■ **PROVIDED RECORDS**
★ ★ ★ ★ ★
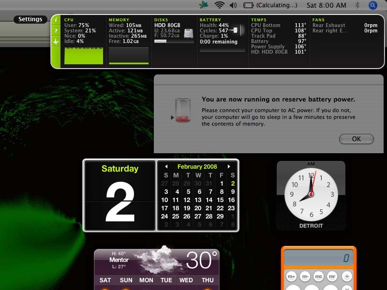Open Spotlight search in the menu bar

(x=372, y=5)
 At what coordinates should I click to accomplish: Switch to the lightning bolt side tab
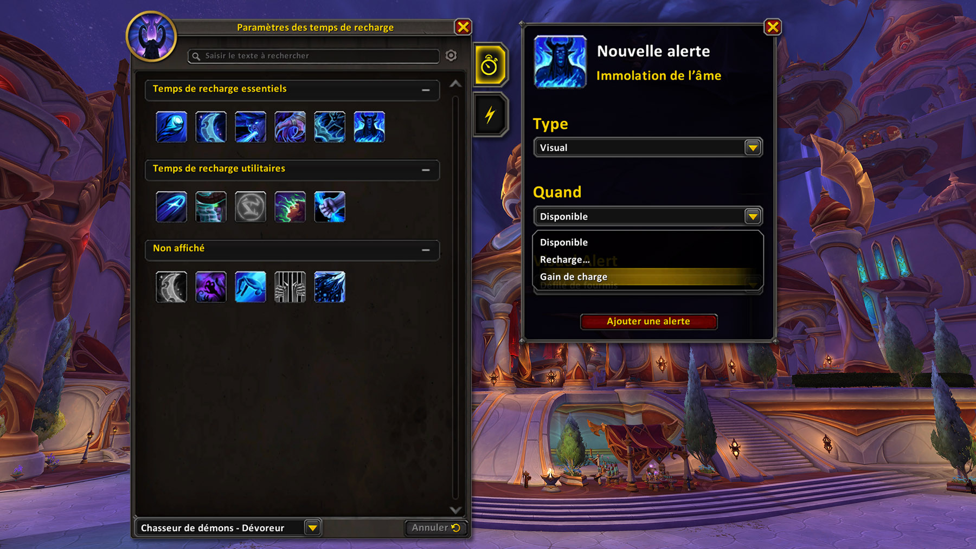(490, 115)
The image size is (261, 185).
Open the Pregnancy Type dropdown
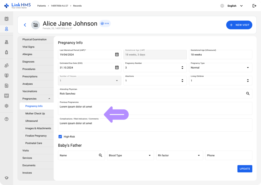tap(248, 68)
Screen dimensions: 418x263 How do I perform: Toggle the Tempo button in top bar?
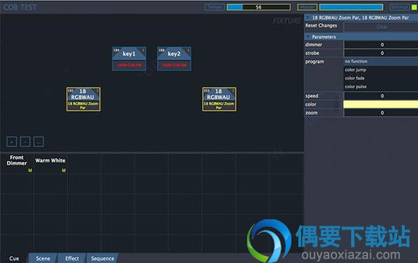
★ ★ ★ ★ ★
■ **AIM OF THE EXERCISE**
Output, exactly and without pictures, the lines above that run from the one containing "At what coordinates" through the last line of the entries, inclusive.

■ **PROBLEM SOLUTION**
 At what coordinates should I click to accomplish: Switch to the lightning bolt side tab
(490, 115)
The image size is (261, 185).
Open the Pregnancy Type dropdown
tap(248, 68)
Screen dimensions: 418x263 How do I perform: Toggle the Tempo button in top bar?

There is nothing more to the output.